> _Requirements_: Copy the entries from the line that contains "The height and" up to and including the line that contains "click(x=1061, y=374)", requests included, adding -68 to every coordinate in the answers. Leave out the pictures.

> _Record excerpts_:

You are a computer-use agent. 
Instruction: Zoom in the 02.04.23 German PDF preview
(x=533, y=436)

...

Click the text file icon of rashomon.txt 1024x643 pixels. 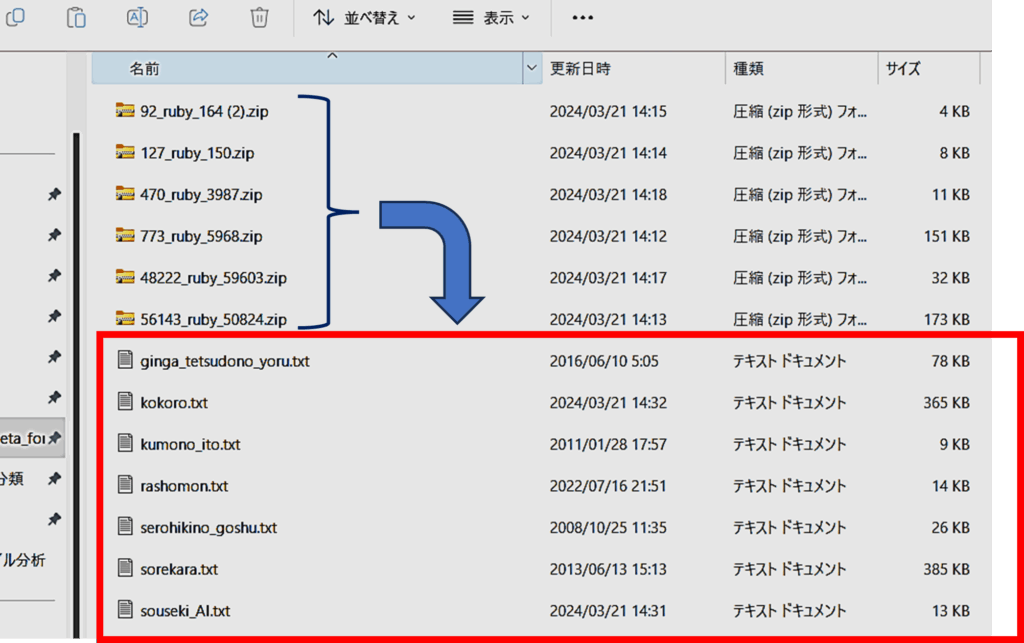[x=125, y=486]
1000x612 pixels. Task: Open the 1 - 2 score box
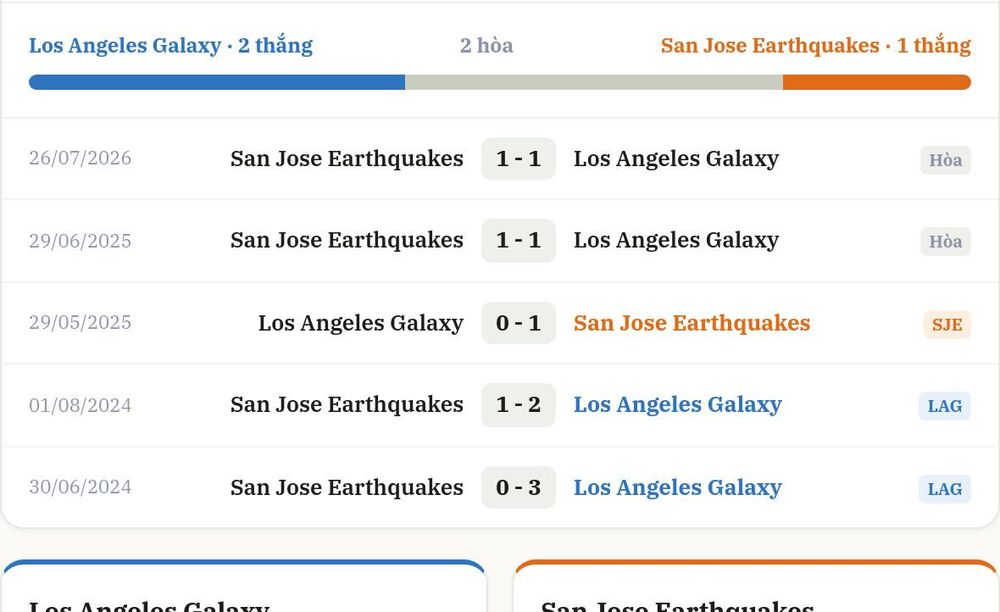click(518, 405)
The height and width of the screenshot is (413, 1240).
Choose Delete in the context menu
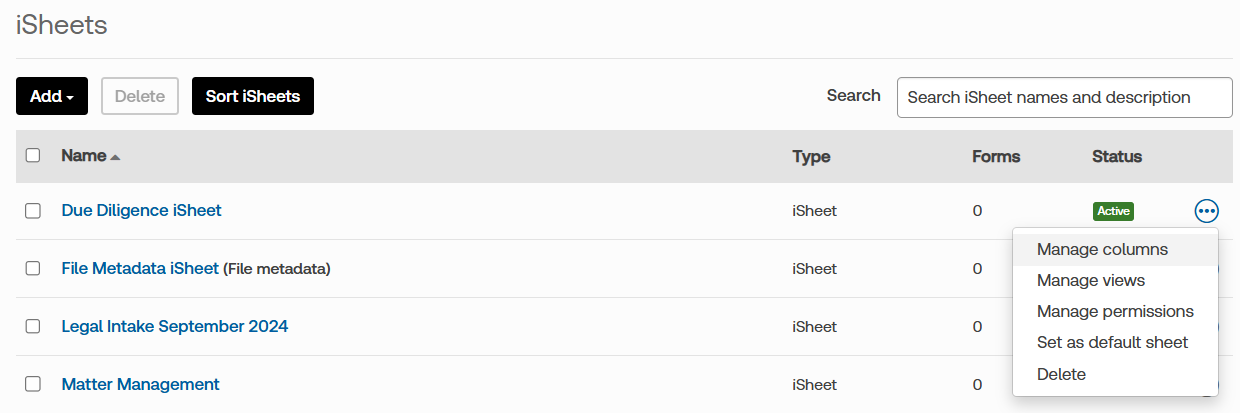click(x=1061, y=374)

> _Full output_:
The height and width of the screenshot is (413, 1240).
Choose Delete in the context menu
click(x=993, y=306)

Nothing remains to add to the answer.